LSST telescope has a 3 billion-pixel camera that will continue to
capture images of the sky for more than 10 years of its initial
operation. The images will be stored as files. The system that will
store and manage this large number of files would provide features
that differentiates it self from the scope of a regular "file
system". Some of the expected requirements and features of this
proposed "file system" includes:

      * Include heterogeneous storage resources such as high-speed
	disks, network storage, archival storage etc., from multiple
	partners located in different parts of the world, as part
	of a logical storage pool to store the files based on access
	patterns and storage policies.

      * Allow contradicting needs of consistency and distribution:
	While allowing any storage resource from any partner country
	to participate in the LSST collaboration (in a p2p manner),
	allow a centralized consistency of all files in the file-tree
	(logical namespace).

      * Manage the lifecycle of the files: Ingest files from the
	images that are created by the telescope in Chile, archive
	a replica in Chilean data center, create/transfer another
	replica for processing in US data center and archive a
	geographically distant replica in US.  All these data
	transfers have to take place automatically within in the
	whole system based on replication policies.

      * Provide automatic selection of the appropriate replica of
	a file, transparent to the user.

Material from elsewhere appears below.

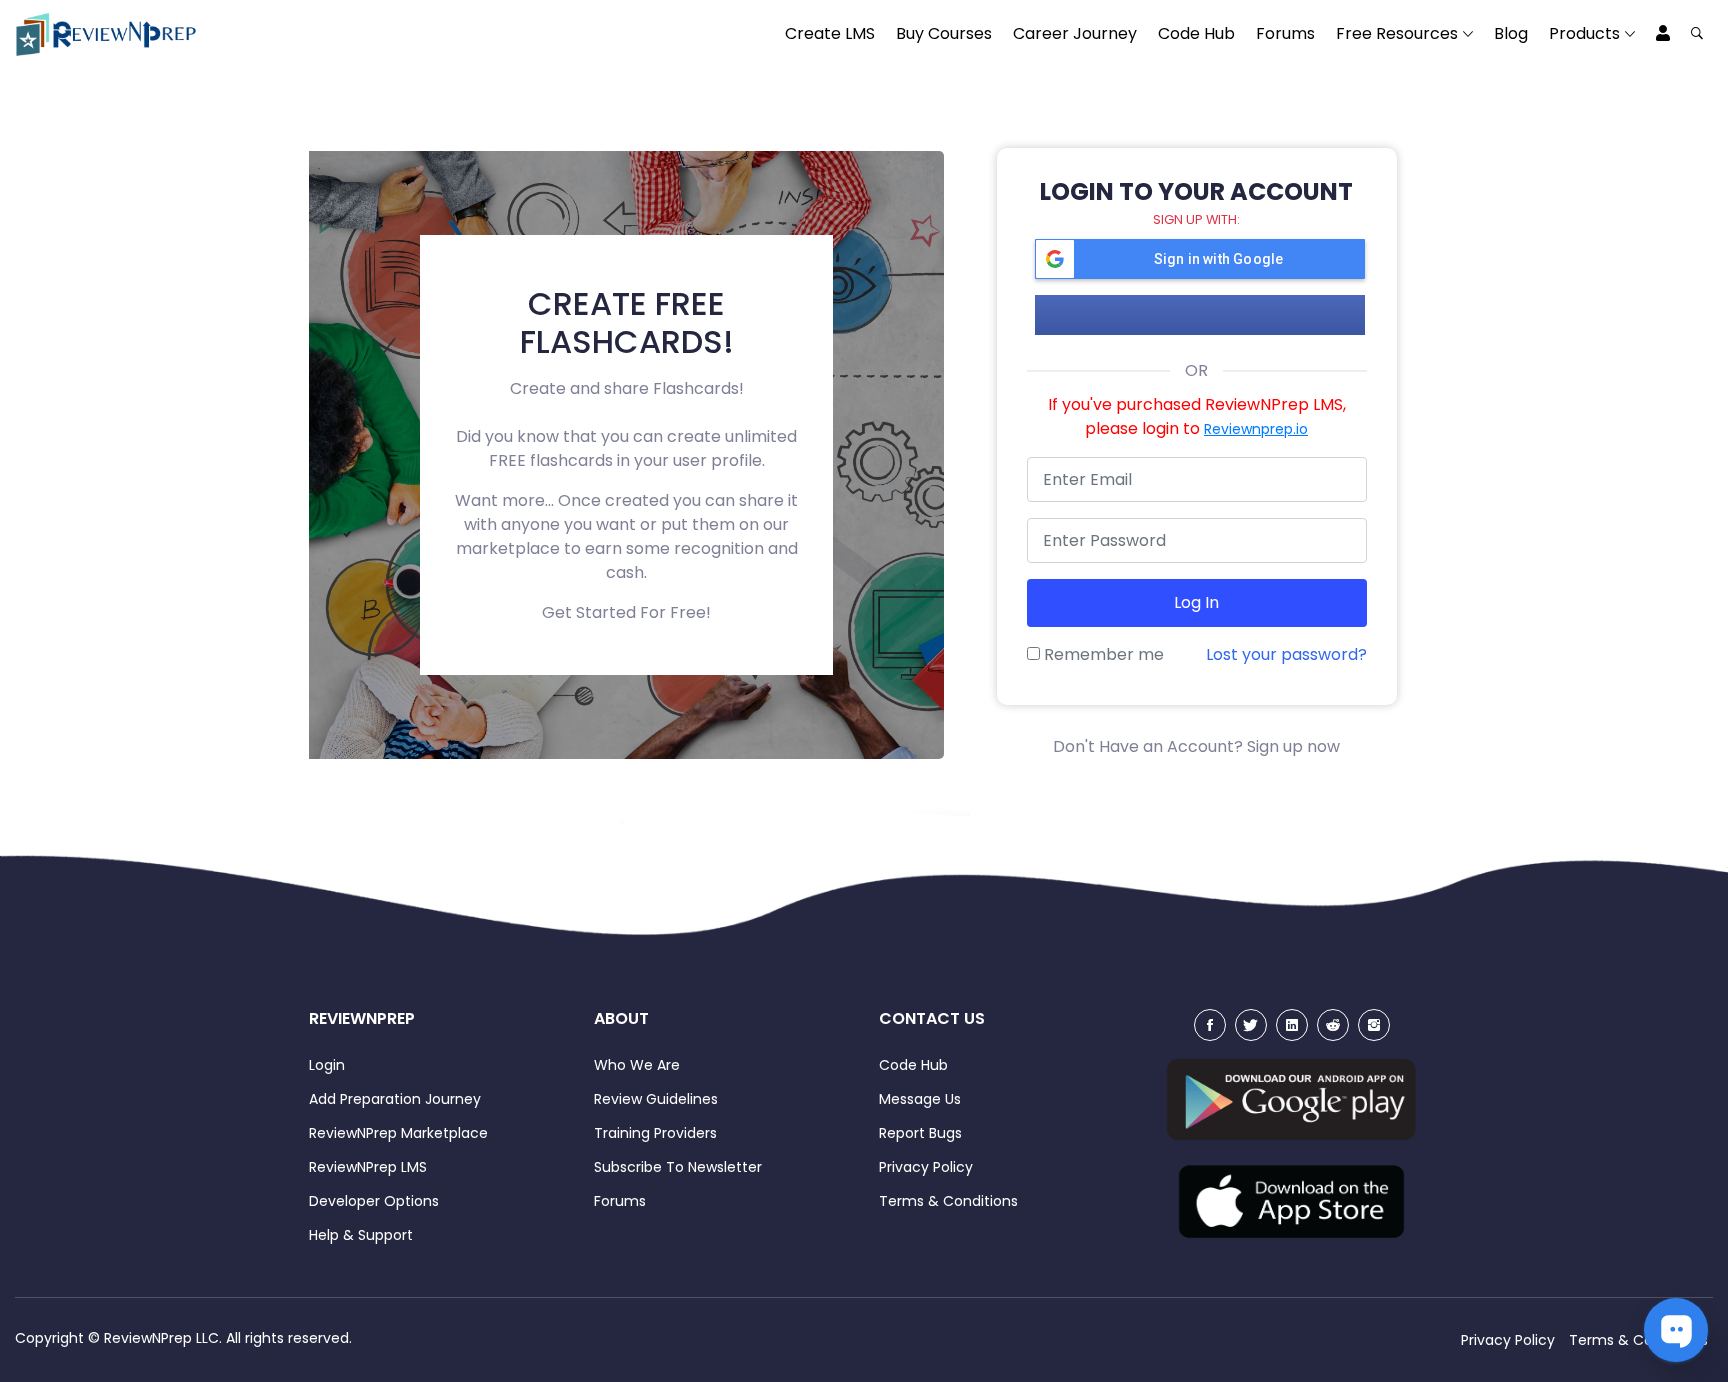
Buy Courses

In addition, allow users
	to discover files by querying the metadata (apart from the
	ability to traverse the file- tree using traditional
	directories).

Clearly, projects like these show the emerging trend in enterprise
computing rather than an isolated problem in scientific data
management.  Global companies will face similar problems when they
are required to serve a large amount of data using multiple data
centers around the world or by using the much-hyped cloud-providers.
The talk will provide an overview of the LSST requirements and our
solution-using database and grid technologies.